Supercharging blockchain innovation
Though central bank digital currency as envisioned by most prominent researchers would not be a cryptocurrency, believers in the potential of blockchain technology see central bank digital currency as a technology that could help unleash its potential.
There has been considerable hype around the idea of using blockchain to “tokenize” illiquid assets like real estate, fine art or gemstones, and allow investors around the world to trade slices of these assets with the same ease as they trade stocks and bonds today.
“If you accept tokenization is going to be important, then these ecosystems, like all other financial market infrastructures, will ideally have access to central bank currency for financial settlements,” said London School of Economics’ Mandeng. “Central banks should be technology neutral,” he added. “If [the Fed] allows banks to settle their transactions in central bank money, why shouldn’t individuals who trade in tokenized assets have the same access to this risk-free currency?”
Will the e-dollar see the light of day?
While the Federal Reserve is unlikely to issue e-dollars anytime soon, it will surely be watching experiments with central bank digital currency around the world.
The National Bank of Cambodia is issuing its own blockchain-based digital currency to make its underdeveloped banking and payment system more efficient. The currency will be usable both on private mobile payment applications and commercial bank accounts, giving its underbanked population access to safer and more secure forms of payment. The Bank of Canada, the Bank of England and Norway’s Norges Bank have also been seriously studying the issue. Sweden appears closest to adopting its digital currency, the e-krona, after its parliament set up a formal inquiry into the question.

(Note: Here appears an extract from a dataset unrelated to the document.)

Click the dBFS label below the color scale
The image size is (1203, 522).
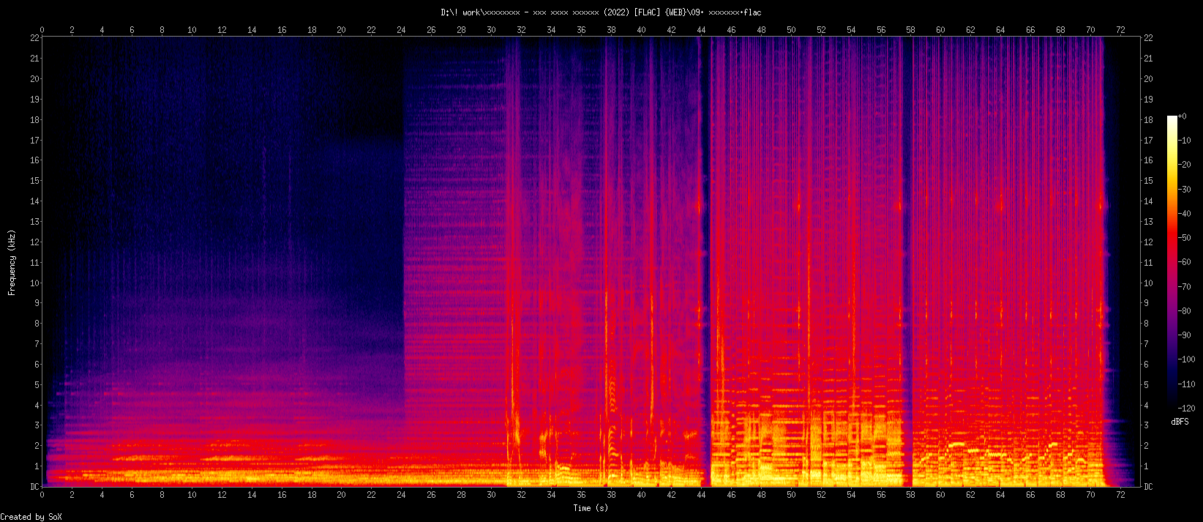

The Riksbank’s Armelius told MarketWatch that the disappearance of cash and the potential problems associated “has been a political issue for years now,” and estimates that the process of implementing an e-krona “will take years, not decades.”
Meanwhile, Bank of England Gov. Mark Carney proposed in a speech on Aug. 23 at the Fed’s annual Jackson Hole Summit in Wyoming that central bankers around the globe could coordinate to issue a digital “Synthetic Hegemonic Currency,” to replace the dollar as the world’s reserve currency. He suggested that such a tool could eliminate problems that have resulted from the U.S. dollar’s service as the world’s reserve currency, from erratic capital flows in emerging-market economies to the overvaluation of the greenback that suppresses American exports.
As for the e-dollar, former Vice Chairman Blinder argued that the Fed has the power to implement central bank digital currency with the authority already granted it by Congress, but that it likely wouldn’t move without a broader political consensus.
What may bring about this consensus is another question, and Rutgers’ Bordo looks to U.S. history for the answer. He said that big shifts in currency policy have typically occurred “when the politics line up” due to some sort of crisis. The system of free banking was ended only because of the exigencies of the Civil War and the Federal Reserve system was created from the wreckage of the 1907 financial crisis.
As economic storm clouds gather over the United States, and as the Federal Reserve appears to lack the ammunition to save the country from the sort of prolonged malaise that has overtaken other wealthy economies, it’s possible that the next crisis-driven revolution in monetary policy is at hand.
“What makes the politics line up is the next recession,” Bordo said. “When they find that the tools they have aren’t working, then the arguments will start to be listened to.”